Exercise — Restate the records so that not a single word differs.

Records shown —
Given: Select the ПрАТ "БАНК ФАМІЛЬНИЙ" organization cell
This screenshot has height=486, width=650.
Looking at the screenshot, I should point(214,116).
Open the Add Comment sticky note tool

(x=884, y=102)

Written response —
Given: Select the ПрАТ "БАНК ФАМІЛЬНИЙ" organization cell
This screenshot has height=486, width=650.
Looking at the screenshot, I should point(214,116).
Open the Add Comment sticky note tool

(x=884, y=102)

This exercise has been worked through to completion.